## What the exercise asks
I would like you to output every record below exactly, apart from the pictures.

(Supplied information begins)

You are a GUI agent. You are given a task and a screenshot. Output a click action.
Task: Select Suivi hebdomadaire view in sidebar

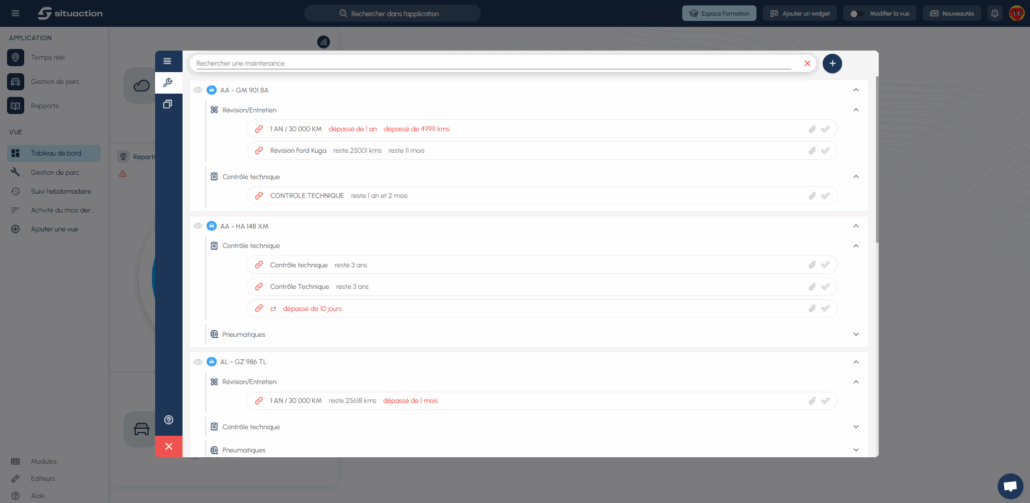[x=62, y=191]
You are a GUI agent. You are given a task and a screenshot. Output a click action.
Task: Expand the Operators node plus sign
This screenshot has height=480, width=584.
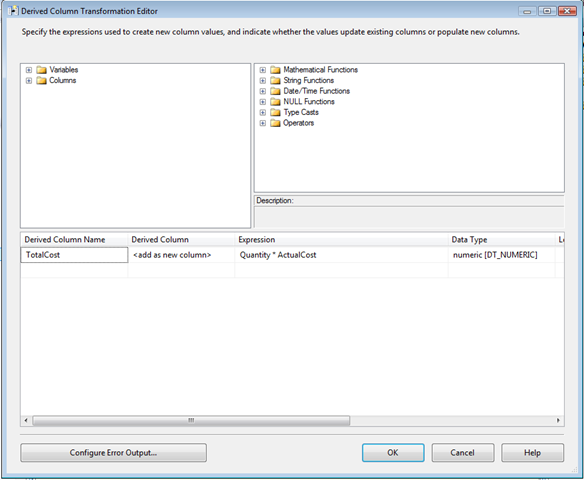pos(263,123)
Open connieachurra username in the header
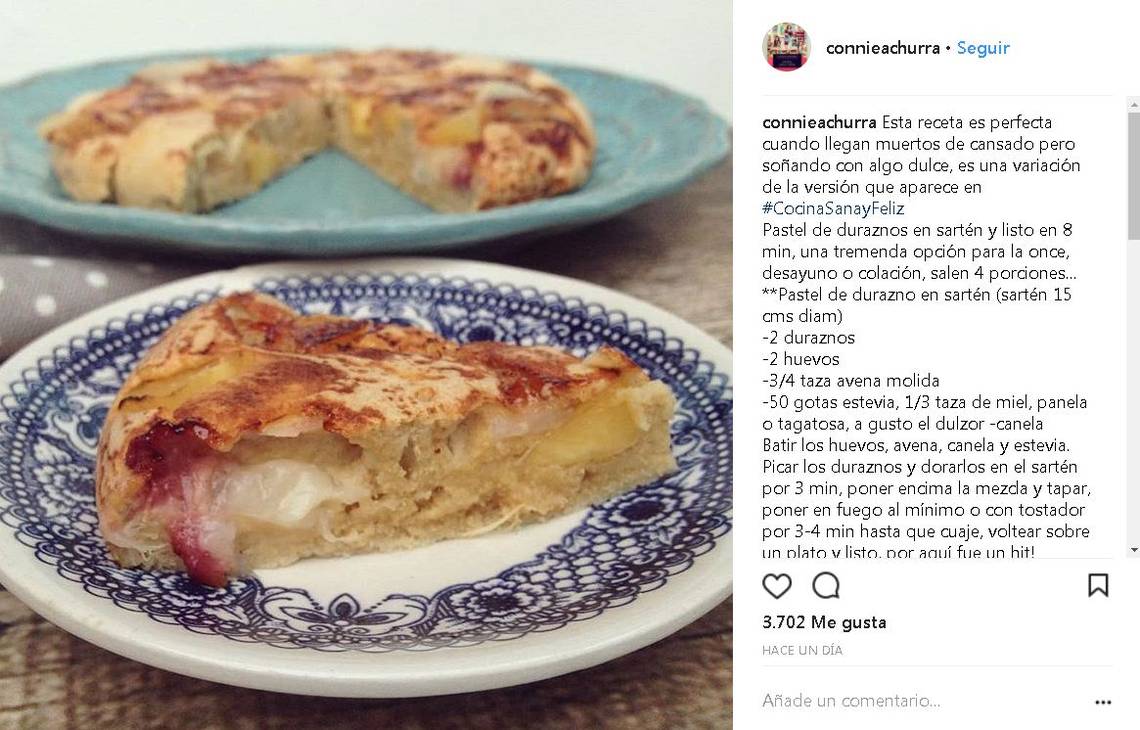 point(883,48)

(Supplied information ends)

## Task solution
You are a GUI agent. You are given a task and a screenshot. Output a click action.
Task: Select Suivi hebdomadaire view in sidebar

[x=62, y=191]
You are a GUI agent. You are given a task and a screenshot. Output a click action.
Task: Expand the Operators node plus sign
This screenshot has height=480, width=584.
pos(263,123)
Open connieachurra username in the header
 point(883,48)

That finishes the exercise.